The Rangers have taken baseball by storm this season.
Despite their preseason projections to land as a fringe Wild Card team, if not miss out on the playoffs for the seventh consecutive year, Texas has fully put themselves back on the map.
They possess the highest run differential in the majors at +142 and have been one of the top offenses in the sport through mid-June. They are responsible for the fourth-best record in all of baseball at 42-27, sitting with a three and a half game lead in the AL West.
Yes, they have a $197 million payroll (ranking ninth in baseball) and have invested mounds of funds into putting a winning baseball team on the field. But keep in mind, this team had true power production in their lineup a year ago with Marcus Semien, Corey Seager, Nathaniel Lowe and Adolis Garcia, who combined to put up 15.5 fWAR in 2022. That team won just 68 games.
The turning point for the Rangers has not been the established stars already in place. It is the young guns that are now hitting their full stride. Nobody more so than Josh Jung and Ezequiel Duran.
Josh Jung
Josh Jung had a bit of a tough go of it during his 26 game stretch throughout his inaugural big league season, slashing .204/.235/.418/.653. This was after he was sidelined for a large portion of the year due to a torn labrum while lifting weights last February.
Fast forward to now and the Texas Tech product has slugged 13 long balls, holds the third-highest WRC+ among all third baseman in baseball (131) while ranking fourth at the position in fWAR (1.8), trailing only Jose Ramirez, Matt Chapman and J.D. Davis.
Jung is destroying southpaws, hitting .328 with a .993 OPS. His hard hit profile has also proven to be sustainable, ranking in the 89th percentile in xSLG and 86th percentile in HardHit% (per Baseball Savant).
The most eye-popping jump that Jung has made from year one to year two is his vastly strengthened plate discipline.
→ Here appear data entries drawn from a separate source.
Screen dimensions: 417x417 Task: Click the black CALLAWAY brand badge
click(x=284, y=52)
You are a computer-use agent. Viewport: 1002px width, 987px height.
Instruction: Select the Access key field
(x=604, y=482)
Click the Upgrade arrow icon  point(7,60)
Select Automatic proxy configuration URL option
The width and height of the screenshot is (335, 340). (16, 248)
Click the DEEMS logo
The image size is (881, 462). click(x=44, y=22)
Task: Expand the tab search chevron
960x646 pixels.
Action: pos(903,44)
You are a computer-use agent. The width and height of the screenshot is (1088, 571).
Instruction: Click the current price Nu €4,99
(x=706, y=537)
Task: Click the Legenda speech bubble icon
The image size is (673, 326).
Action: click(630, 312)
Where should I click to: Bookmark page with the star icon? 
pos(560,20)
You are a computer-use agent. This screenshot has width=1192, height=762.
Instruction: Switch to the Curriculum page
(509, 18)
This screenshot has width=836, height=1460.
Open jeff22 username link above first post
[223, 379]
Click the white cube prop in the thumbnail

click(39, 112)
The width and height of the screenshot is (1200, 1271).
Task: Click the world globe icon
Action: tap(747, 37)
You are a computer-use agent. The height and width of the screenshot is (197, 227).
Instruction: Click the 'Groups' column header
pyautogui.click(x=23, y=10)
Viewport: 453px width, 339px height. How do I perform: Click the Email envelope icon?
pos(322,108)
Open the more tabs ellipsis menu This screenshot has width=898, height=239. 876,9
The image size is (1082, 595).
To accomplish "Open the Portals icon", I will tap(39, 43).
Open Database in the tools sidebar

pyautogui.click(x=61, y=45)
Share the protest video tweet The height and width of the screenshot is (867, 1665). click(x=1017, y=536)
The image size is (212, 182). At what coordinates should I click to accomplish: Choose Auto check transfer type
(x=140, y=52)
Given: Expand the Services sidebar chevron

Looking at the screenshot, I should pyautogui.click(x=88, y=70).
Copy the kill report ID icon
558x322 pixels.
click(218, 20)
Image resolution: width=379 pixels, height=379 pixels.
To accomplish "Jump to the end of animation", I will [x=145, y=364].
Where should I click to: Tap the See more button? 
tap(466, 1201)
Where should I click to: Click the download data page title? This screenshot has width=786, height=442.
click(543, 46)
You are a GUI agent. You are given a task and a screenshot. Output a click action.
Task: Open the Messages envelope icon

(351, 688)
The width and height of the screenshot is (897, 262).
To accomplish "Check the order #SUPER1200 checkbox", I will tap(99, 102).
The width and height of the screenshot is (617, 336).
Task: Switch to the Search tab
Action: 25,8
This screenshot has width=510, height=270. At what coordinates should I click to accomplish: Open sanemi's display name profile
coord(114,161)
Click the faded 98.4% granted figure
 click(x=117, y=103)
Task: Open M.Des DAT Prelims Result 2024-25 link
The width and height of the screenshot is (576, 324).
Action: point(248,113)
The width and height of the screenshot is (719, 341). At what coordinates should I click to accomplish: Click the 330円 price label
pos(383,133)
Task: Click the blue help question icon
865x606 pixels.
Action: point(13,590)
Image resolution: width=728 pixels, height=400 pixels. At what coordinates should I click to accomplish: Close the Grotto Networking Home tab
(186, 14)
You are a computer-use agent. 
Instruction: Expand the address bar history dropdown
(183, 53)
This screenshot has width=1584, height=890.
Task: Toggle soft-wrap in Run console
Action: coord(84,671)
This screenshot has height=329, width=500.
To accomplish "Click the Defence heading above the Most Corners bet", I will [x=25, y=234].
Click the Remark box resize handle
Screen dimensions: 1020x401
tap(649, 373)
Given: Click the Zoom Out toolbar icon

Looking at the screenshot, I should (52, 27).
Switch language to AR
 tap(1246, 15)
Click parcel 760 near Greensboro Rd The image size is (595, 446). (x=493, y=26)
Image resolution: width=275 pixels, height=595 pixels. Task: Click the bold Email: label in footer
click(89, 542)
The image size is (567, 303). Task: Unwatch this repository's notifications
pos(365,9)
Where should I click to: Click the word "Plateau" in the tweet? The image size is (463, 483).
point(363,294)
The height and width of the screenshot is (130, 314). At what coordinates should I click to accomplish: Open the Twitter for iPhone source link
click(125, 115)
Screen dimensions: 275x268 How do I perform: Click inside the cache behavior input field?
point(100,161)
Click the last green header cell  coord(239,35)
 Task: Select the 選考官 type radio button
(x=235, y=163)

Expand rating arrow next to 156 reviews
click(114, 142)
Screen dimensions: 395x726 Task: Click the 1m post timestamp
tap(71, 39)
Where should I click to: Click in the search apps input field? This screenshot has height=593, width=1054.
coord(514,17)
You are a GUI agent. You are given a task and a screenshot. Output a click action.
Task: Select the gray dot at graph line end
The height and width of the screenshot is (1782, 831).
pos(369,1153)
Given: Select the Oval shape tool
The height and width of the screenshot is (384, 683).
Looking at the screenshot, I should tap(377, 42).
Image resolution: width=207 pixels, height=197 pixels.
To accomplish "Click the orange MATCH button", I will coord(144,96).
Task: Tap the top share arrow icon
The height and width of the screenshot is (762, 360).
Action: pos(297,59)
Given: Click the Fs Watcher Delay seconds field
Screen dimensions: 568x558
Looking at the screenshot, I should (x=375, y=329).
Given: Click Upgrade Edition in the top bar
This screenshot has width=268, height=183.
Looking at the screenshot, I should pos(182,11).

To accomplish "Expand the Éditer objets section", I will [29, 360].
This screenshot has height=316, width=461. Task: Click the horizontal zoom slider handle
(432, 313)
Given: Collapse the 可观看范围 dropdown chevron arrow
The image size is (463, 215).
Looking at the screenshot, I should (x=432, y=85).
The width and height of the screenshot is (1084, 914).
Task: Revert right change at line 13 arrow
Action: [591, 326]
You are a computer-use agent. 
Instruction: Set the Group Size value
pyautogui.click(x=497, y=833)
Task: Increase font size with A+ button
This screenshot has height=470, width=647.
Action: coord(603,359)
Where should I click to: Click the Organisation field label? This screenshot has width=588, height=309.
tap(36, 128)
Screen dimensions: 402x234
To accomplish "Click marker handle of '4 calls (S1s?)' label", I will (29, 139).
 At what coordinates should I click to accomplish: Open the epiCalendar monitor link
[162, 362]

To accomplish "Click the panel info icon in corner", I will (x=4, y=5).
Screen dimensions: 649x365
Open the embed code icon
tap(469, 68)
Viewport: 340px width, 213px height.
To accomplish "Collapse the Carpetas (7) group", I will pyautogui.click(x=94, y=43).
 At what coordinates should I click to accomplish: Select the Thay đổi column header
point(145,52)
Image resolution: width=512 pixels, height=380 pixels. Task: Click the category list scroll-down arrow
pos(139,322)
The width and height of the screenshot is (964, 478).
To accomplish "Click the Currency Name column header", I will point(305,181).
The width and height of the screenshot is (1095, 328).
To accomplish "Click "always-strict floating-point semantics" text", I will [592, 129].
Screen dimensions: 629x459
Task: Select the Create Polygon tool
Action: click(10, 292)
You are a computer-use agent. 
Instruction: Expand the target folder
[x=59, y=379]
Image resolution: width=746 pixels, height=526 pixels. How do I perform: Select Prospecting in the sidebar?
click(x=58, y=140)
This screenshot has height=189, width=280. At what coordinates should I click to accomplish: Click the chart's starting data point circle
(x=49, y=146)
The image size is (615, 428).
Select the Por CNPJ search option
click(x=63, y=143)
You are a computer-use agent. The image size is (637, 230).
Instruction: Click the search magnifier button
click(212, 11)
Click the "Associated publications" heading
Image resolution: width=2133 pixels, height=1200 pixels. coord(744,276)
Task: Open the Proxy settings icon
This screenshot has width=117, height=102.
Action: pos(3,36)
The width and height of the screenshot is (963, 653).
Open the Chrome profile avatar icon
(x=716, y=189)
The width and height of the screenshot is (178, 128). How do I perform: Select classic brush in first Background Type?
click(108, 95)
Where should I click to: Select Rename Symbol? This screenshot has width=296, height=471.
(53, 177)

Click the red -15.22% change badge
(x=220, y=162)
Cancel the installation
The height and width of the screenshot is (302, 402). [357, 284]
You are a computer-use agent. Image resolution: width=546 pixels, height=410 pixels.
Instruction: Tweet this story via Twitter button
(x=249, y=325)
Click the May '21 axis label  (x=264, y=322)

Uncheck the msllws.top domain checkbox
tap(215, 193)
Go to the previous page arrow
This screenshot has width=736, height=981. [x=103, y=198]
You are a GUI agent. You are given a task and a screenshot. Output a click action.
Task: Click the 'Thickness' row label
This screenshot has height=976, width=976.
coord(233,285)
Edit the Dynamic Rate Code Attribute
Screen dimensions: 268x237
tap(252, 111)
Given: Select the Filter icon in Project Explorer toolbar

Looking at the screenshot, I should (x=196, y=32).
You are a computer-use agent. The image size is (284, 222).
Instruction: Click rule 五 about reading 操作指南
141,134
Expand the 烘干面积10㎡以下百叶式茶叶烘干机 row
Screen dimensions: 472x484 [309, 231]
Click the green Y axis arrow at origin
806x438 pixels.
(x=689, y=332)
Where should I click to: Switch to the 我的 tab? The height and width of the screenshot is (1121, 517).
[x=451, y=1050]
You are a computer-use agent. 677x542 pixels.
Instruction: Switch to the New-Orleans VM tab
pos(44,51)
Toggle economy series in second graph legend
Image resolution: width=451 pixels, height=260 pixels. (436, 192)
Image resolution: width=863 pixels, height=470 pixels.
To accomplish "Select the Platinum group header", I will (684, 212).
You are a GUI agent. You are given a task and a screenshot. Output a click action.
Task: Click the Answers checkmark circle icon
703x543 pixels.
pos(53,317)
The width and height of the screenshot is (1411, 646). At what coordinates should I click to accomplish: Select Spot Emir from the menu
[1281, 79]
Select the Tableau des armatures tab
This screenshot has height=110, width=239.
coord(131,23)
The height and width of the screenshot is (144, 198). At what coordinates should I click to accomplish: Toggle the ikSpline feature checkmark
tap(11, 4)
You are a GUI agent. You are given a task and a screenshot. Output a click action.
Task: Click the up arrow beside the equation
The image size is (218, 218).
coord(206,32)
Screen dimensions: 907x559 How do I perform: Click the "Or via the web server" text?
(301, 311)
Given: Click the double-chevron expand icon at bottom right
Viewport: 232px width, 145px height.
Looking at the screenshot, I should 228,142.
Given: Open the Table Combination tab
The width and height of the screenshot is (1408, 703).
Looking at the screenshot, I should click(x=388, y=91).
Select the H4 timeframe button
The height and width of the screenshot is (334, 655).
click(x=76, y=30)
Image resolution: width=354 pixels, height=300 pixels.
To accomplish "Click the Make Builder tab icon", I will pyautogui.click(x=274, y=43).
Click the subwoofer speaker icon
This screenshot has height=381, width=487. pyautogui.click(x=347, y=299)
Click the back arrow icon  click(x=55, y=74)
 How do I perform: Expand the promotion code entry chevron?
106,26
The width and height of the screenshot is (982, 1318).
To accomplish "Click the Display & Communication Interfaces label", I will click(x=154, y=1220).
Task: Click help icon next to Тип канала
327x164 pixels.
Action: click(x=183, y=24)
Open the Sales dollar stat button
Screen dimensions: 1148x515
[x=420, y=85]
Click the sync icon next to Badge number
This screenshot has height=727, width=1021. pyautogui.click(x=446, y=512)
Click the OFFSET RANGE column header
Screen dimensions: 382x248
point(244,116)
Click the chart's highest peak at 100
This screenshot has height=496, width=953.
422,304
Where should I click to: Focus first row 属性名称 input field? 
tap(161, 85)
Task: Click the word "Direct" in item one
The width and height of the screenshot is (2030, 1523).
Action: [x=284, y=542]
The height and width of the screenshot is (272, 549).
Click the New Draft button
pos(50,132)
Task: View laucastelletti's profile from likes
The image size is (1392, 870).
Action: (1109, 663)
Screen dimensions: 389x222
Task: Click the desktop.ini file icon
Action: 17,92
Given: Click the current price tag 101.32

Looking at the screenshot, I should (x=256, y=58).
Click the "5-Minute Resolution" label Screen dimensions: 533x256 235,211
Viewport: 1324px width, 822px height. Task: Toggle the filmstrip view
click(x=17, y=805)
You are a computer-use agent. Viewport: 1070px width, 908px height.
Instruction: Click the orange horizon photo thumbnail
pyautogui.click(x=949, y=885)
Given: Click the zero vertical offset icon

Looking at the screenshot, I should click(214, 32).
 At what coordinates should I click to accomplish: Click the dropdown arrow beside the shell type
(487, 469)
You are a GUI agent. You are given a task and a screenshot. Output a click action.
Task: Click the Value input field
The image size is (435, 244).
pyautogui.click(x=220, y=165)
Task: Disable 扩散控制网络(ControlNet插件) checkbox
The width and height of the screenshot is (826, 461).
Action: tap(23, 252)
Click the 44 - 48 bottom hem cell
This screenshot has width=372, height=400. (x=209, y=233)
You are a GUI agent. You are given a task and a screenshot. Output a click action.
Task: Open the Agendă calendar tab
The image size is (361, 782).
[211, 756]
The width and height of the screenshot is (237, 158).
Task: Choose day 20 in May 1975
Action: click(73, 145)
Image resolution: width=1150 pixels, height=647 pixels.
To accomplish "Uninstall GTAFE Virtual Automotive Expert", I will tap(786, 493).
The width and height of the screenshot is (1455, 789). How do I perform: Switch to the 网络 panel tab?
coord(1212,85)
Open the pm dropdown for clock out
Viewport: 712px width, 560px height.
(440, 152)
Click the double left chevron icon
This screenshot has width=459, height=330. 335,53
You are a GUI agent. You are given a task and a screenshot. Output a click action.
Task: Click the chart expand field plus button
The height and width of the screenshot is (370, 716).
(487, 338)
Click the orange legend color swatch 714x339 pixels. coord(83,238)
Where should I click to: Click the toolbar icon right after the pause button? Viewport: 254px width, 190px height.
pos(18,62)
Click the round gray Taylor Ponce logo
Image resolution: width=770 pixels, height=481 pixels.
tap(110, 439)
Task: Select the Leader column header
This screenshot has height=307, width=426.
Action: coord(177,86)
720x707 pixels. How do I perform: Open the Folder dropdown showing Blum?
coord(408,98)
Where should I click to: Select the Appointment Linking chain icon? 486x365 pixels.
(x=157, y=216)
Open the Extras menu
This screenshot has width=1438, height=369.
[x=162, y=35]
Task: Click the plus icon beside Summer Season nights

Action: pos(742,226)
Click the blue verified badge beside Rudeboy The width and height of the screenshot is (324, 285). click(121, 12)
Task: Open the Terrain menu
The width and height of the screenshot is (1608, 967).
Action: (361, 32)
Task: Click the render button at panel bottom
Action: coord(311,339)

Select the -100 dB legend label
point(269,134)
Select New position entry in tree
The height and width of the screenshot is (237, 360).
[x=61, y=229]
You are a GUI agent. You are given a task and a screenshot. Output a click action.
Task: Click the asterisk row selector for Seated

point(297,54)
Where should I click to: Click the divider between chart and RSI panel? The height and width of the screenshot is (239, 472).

After walking just under 4% of the time while punching out at a 38.2% clip in 2022, Jung quickly put that in the rearview mirror. He is now walking just shy of 7% of the time and holds a strikeout rate of 26%, both of which hover right around league average.
And his defense does not lag far behind his bat. Jung has reeled in two OAA so far on the season, good for the 78th percentile of the league.
Jung is not simply benefiting off of one hot stretch. He put up an .824 OPS in April, an imposing .917 OPS in May, and by the way he is trending he has a real shot to take home the AL Rookie of the Year Award trophy when the season is all said and done.
Ezequiel Duran
Truthfully, Duran’s trajectory is not all that different from Jung’s. A former top 100 prospect, who didn’t have the world’s best first stint a year ago, but is now living up to the hype.
Duran has channeled his combination of power and bat-to-ball skills to come into his own for a breakout year in his age-24 season. He is hitting .293 with an .838 OPS and a 131 WRC+ through the first two and a half months. While he has also crushed left-handed pitching (.925 OPS) he has had no issues facing arms from either side of the rubber (.792 OPS vs. right-handers).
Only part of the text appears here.